Proposal: Sweepable API #5993

LittleLittleCloud · 2021-11-02T21:02:55Z

This is the initial design/proposal doc for a Sweepable API.

I would appreciate it if you could each review it and give me your feedback.

codecov · 2021-11-02T22:41:21Z

Codecov Report

❗ No coverage uploaded for pull request base (main@b31b7ca). Click here to learn what that means.
The diff coverage is n/a.

@@           Coverage Diff           @@
##             main    #5993   +/-   ##
=======================================
  Coverage        ?   68.23%           
=======================================
  Files           ?     1143           
  Lines           ?   242869           
  Branches        ?    25388           
=======================================
  Hits            ?   165721           
  Misses          ?    70449           
  Partials        ?     6699

Flag	Coverage Δ
Debug	`68.23% <0.00%> (?)`
production	`62.89% <0.00%> (?)`
test	`88.62% <0.00%> (?)`

Flags with carried forward coverage won't be shown. Click here to find out more.

JakeRadMSFT · 2021-11-03T18:03:55Z

docs/specs/ML.Net Sweepable API.md

@@ -0,0 +1,162 @@
+# AutoML.Net Sweepable API proposal


@ericstj @eerhardt @michaelgsharp @justinormont

Hey All!
This proposal is to bring over the lower layers of our tooling's AutoML. All of the techniques that we worked with MSR to use in tooling (NNI, FLAML) are built on top of this.

@LittleLittleCloud is proposing that we bring over these lower layers first and then bring over the actual NNI+FLAML based AutoML next or upgrade AutoMl.NET to be the NNI+FLAML based approach. I think it's possible we could keep or nearly keep the same AutoMl.NET API.

I'm open to keeping these layers internal if we need to ... but sweeping is a common thing to do in ML world. We've had several community members come up with their own ways to sweep over models and parameters. This would just expose our method of doing it.

The end goal is to only have one ML.NET AutoML.

@jwood803 ( I saw your like ) we'd love to hear your feedback by as well.

Hey, @JakeRadMSFT. I definitely like having this API! This helps make it more on part with scikit-learn that has grid search.

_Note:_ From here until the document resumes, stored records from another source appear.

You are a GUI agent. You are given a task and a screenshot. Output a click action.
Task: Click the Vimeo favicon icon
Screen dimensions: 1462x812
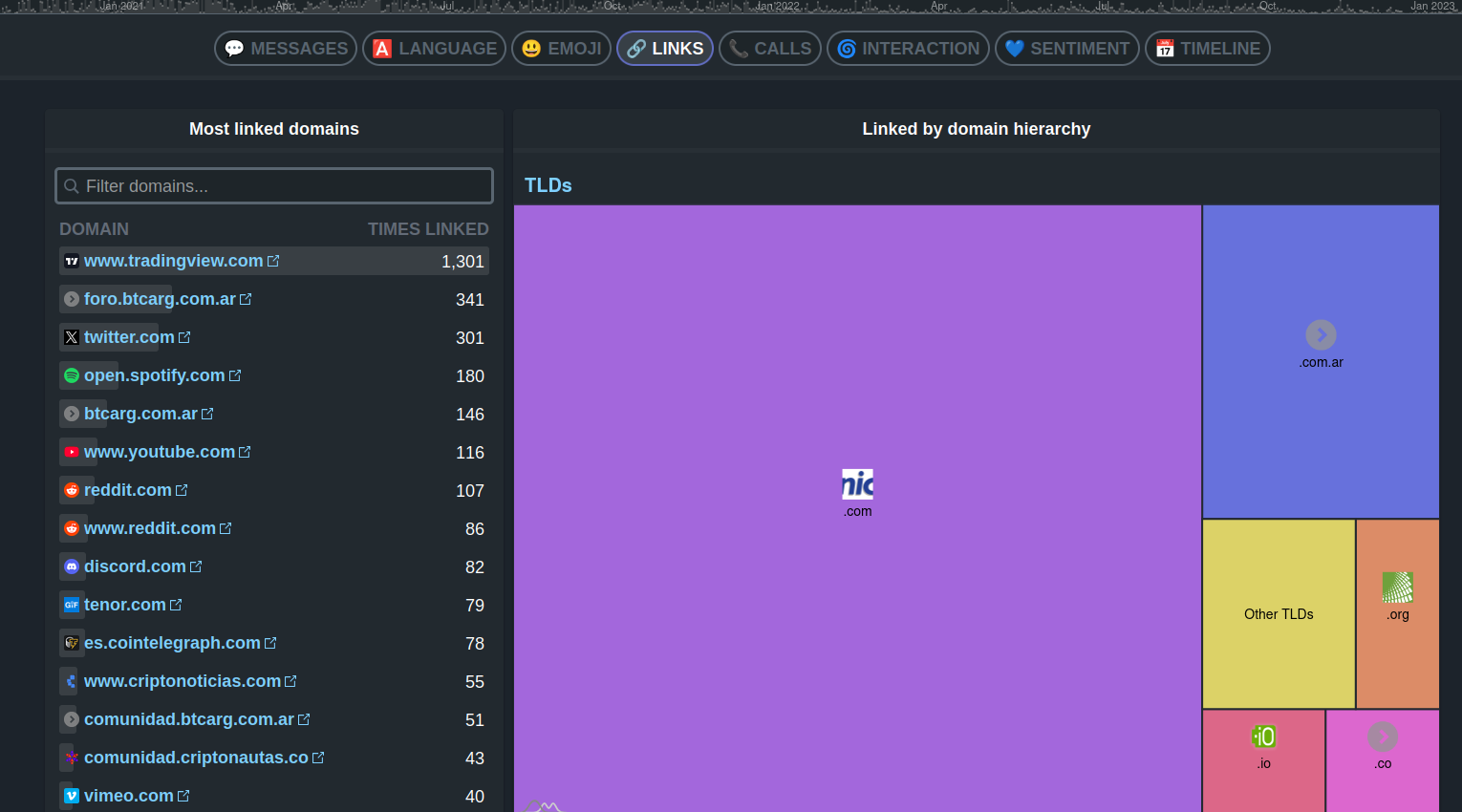pos(72,796)
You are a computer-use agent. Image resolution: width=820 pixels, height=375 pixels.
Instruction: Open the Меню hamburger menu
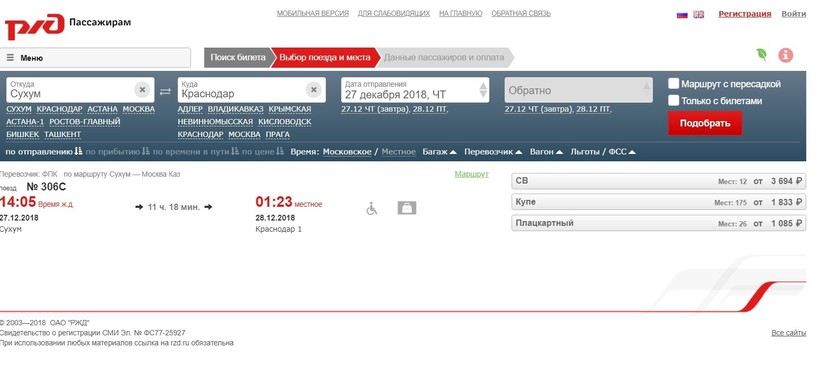(95, 58)
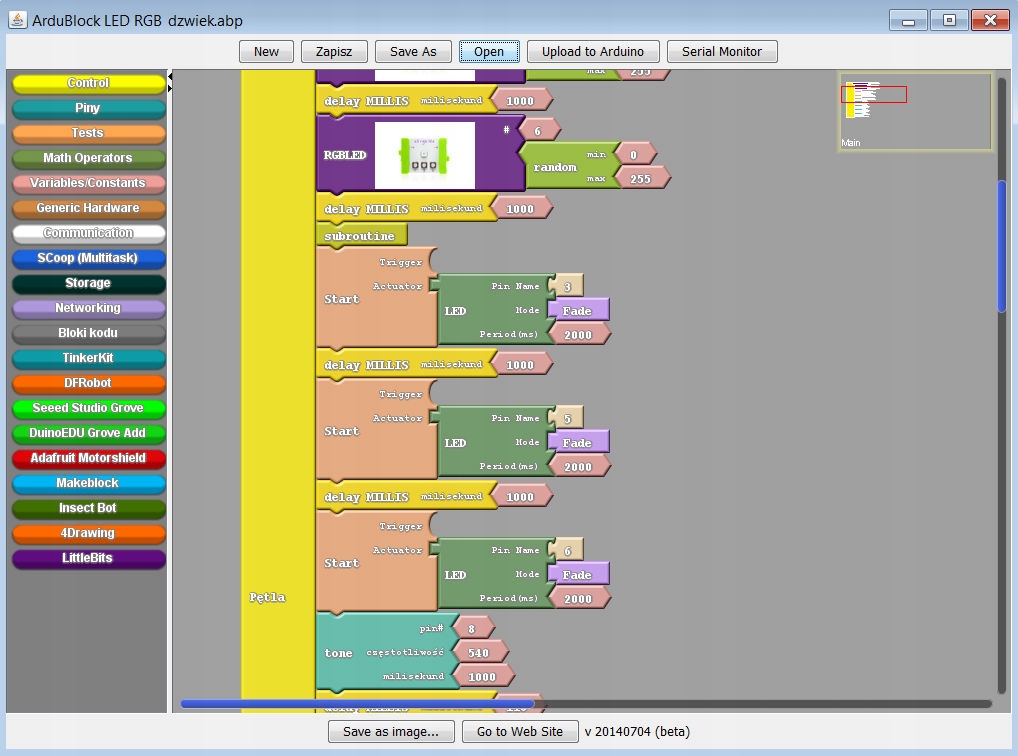Click the yellow Pętla loop block
This screenshot has height=756, width=1018.
point(267,597)
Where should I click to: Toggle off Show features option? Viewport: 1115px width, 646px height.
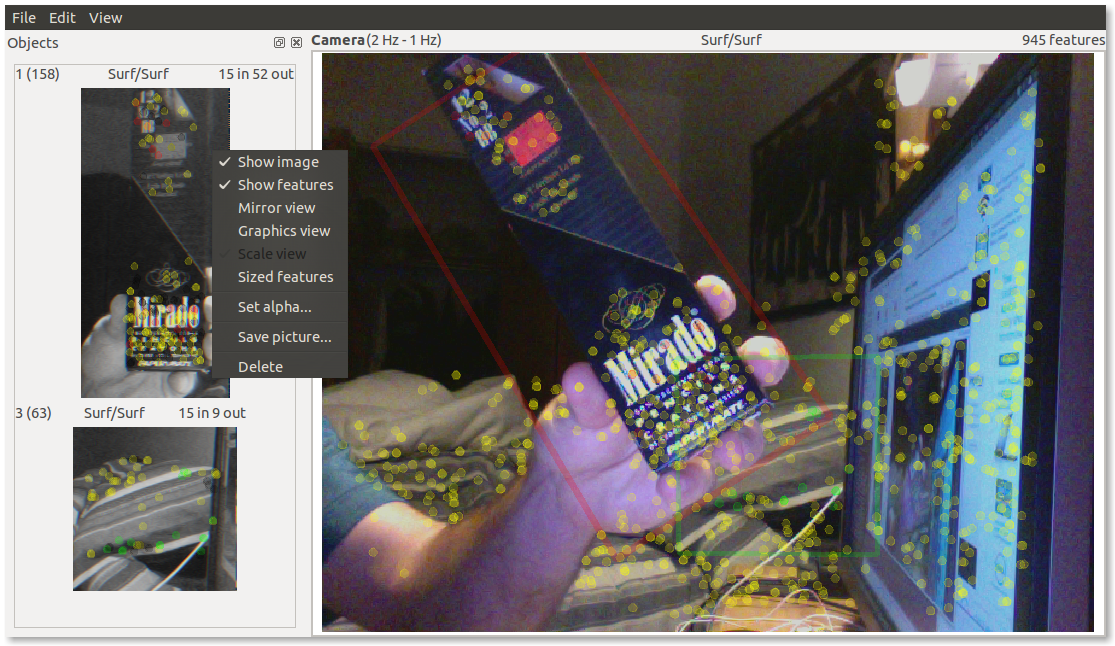click(x=285, y=185)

Plus, I believe this will help model creators get better models.

I'm open to keeping these layers internal if we need to

My suggestion would be to start with them internal, and ensure it can meet the existing AutoML scenarios. Then make them public as we go when we have data that supports they are needed to be public.

The end goal is to only have one ML.NET AutoML.

💯

Sounds good, if we want to start from internal first, a smooth start without breaking change can be search space, either through package reference or source code. The reasons are

search space has the least dependency. It only depends on newtonsoft, which makes it easy to introduce.

after introducing, we can use it to create search space for existing trainers in AutoML.Net. Which provides us a chance to improve the performance of AutoML.Net experiments by using larger, better search space in hpo as well.

Sounds like a fine plan, including keeping as internal for a bit.

If it fits within your methods, I'd recommend having the default sweeping space { range, scaling, data type } as part of the component being swept (as current params). For AutoML․NET, due to non-great reasons, we kept a duplicate copy. Traveling with the component is more clean since the ranges show up (and disappear) with the availability of the component. For instance, as the user includes the NuGet for FastTree, the ranges are immediately available. In addition the ranges can be created inline with the new component.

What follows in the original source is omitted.